Il cane blu

Il cane blu
Carlotta è una bimba dai begli occhi neri e profondi. Un giorno un grande cane, dall’inusuale mantello blu, le si avvicina sulla soglia di casa e Carlotta si impietosisce per il triste destino che legge nello sguardo buono e profondo del grande animale. Così, da un pezzetto di cibo che la bimba dona all’animale nasce una tenera frequentazione quotidiana. La preoccupazione della madre della bimba si manifesta presto. In apprensione per il pericolo che comporta la presenza di un cane sconosciuto nei pressi della casa, la donna impone a Carlotta il divieto di vedere nuovamente l’animale. Carlotta quindi congeda con tristezza il suo amico, che con dignità rispetta la decisione presa e se ne va. Fino a quando l’allontanamento e lo smarrimento di Carlotta nel bosco, il buio sopraggiunto, i suoni inquietanti della notte, il terrore della solitudine provato dalla bambina portano Cane blu a tradursi in salvezza per la sua amica. E con grande coraggio e impeto accorre a proteggerla dai pericoli e dagli attacchi delle belve che la minacciano, arrischiandosi in un combattimento feroce e spietato con lo Spirito della foresta, la bimba ignara ed esausta abbandonata in un sonno inconsapevole e vulnerabile. L’alba porta luce e liberazione, e una vispa e gioiosa Carlotta torna a casa sulla groppa del suo amico, che viene adesso accolto con gratitudine all’interno della famiglia. «Vuoi restare con me per sempre?» «Dormi, piccola, resterò sempre con te» risponde Cane Blu.

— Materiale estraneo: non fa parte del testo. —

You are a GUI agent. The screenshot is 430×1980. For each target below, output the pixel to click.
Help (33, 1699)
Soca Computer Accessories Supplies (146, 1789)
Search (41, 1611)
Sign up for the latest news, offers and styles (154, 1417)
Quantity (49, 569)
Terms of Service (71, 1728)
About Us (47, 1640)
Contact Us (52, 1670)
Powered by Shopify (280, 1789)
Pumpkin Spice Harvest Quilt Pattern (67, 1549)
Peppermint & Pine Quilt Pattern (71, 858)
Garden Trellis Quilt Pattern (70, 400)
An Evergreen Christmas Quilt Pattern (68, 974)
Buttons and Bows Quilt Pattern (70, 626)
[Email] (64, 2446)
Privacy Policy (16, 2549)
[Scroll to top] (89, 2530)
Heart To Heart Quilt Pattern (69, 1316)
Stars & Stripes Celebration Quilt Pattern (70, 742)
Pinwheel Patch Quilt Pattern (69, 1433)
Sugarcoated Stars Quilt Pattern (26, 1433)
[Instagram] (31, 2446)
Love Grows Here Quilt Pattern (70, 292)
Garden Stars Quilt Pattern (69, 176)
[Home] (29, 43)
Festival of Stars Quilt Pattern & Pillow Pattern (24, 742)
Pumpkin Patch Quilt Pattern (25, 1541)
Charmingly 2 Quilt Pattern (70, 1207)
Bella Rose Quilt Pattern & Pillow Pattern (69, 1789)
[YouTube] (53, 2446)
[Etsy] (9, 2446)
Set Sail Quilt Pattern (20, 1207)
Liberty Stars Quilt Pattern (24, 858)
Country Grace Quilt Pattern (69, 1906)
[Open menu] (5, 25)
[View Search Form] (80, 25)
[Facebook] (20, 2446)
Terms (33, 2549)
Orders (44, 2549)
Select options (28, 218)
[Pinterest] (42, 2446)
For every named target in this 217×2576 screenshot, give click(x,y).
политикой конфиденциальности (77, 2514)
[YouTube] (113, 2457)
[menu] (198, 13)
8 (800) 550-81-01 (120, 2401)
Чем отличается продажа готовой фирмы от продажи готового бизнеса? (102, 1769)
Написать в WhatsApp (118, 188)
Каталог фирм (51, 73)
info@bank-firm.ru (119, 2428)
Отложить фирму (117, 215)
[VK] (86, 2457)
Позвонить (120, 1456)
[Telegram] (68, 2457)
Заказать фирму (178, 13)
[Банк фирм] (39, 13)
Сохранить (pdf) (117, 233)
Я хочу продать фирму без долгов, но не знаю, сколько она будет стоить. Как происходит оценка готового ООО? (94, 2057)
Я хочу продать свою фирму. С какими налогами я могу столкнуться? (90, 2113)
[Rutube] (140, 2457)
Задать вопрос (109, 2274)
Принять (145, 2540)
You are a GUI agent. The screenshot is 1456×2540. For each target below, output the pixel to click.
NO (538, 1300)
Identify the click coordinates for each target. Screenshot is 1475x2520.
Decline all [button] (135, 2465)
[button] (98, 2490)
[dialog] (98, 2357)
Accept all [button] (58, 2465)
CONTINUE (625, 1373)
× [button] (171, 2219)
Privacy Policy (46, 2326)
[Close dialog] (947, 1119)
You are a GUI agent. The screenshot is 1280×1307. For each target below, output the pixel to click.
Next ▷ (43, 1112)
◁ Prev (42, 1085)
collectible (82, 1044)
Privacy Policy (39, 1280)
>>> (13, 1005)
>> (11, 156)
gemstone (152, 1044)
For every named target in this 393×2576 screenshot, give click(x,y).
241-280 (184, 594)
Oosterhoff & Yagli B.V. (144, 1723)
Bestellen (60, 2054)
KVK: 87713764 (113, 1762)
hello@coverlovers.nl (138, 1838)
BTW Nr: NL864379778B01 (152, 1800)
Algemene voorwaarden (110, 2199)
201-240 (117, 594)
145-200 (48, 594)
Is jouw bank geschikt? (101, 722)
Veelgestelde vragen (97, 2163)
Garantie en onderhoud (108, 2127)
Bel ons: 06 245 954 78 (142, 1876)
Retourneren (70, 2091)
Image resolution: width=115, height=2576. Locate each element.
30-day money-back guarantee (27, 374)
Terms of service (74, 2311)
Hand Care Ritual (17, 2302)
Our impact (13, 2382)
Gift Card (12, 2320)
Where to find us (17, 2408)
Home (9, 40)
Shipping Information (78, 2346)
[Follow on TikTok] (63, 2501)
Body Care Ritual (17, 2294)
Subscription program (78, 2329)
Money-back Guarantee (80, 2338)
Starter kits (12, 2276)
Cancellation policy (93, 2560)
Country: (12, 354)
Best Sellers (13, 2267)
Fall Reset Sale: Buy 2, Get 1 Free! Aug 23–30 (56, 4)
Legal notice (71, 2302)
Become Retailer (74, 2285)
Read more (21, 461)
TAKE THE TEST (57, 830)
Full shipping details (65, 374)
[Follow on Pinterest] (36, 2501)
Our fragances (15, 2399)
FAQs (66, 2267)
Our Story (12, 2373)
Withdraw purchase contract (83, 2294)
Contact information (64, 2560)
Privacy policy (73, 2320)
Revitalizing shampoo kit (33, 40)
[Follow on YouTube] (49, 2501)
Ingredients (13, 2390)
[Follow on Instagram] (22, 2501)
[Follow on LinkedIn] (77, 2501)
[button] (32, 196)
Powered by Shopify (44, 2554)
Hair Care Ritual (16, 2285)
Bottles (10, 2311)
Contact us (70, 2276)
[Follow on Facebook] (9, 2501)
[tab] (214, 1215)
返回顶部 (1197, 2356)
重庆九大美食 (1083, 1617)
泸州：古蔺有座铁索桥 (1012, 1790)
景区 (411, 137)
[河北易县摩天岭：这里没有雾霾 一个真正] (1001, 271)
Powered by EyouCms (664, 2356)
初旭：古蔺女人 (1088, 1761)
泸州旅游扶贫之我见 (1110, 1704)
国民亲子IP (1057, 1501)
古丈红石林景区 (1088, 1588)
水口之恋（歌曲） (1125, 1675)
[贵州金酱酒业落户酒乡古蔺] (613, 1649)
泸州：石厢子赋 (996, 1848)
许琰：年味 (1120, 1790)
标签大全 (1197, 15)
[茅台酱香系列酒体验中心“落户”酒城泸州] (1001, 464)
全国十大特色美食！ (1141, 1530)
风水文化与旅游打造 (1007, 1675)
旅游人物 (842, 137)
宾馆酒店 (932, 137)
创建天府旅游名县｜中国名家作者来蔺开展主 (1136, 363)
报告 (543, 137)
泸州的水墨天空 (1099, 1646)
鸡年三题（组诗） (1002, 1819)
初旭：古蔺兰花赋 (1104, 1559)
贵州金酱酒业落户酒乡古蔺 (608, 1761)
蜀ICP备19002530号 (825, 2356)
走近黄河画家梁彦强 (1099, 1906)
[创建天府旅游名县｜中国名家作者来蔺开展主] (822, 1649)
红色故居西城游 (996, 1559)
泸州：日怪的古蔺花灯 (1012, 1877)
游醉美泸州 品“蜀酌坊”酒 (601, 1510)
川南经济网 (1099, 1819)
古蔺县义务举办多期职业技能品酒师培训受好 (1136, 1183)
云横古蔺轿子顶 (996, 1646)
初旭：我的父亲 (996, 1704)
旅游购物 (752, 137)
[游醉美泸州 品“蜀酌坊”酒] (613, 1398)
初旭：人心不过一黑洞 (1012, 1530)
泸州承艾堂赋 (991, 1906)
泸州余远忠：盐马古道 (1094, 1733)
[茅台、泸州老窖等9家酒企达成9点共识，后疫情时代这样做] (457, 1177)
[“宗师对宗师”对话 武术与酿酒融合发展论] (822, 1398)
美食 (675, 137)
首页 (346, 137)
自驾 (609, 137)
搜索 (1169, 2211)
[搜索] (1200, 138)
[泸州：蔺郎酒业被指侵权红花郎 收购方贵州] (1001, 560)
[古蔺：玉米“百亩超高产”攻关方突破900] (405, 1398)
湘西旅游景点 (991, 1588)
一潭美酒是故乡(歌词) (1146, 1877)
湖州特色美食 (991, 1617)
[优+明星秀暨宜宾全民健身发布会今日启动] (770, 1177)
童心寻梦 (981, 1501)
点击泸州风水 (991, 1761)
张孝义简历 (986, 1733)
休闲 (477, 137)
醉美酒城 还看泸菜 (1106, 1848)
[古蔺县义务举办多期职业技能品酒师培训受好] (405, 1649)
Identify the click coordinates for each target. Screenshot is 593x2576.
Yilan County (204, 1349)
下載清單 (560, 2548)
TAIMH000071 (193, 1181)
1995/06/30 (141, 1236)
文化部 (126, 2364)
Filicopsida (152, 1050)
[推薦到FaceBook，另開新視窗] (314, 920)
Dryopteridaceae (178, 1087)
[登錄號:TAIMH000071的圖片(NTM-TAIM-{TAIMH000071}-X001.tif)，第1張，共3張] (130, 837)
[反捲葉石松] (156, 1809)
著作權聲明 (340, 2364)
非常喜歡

Nadja è l’autrice del testo e delle illustrazioni del libro, uscito nel 1989 e vincitore del premio Totem del Salone del libro per l'infanzia di Montreuil. Con grande poesia e candore il libro regala grandi immagini semplificate, dai colori accesi e vibranti (con echi un po’ fauve e un po’ naif), che arrivano dirette al cuore del lettore. Nadja snoda il racconto attraverso i canoni più rappresentativi della narrazione per l’infanzia (incontro, smarrimento, pericolo, scontro, redenzione finale) e ci descrive la purezza e la forza dell’amicizia lontana da ogni sorta di pregiudizio. Ci parla della diversità che non incute paura: uno strano manto blu non può offuscare un grande cuore. E ci fa capire che i bambini questo lo sanno, e lo sanno molto più di tanti adulti perché non ne hanno maturato ancora le paure e i freni. I bambini non conoscono il senso del pericolo, i bambini non temono il diverso: sono racchiuse qui forza e vulnerabilità del pensiero infantile. Il loro sguardo è limpido e disinibito, riesce a oltrepassare convenzioni, è anticonformista, ha una prospettiva spesso ribaltata e semplificata rispetto alle molte considerazioni sagge e penalizzanti del pensiero di noi adulti (come ci è familiare il divieto imposto da una madre giustamente preoccupata ma non centrata sulle emozioni che la bimba prova per l’animale…). Questo ci vuole forse suggerire Nadja attraverso la bella e limpida storia di Carlotta e Cane blu. L’amicizia riesce a spingersi oltre ogni convenzione e può affrancare distanze e appartenenze. Riesce a insegnarci, insomma, il bello e il valore del diverso.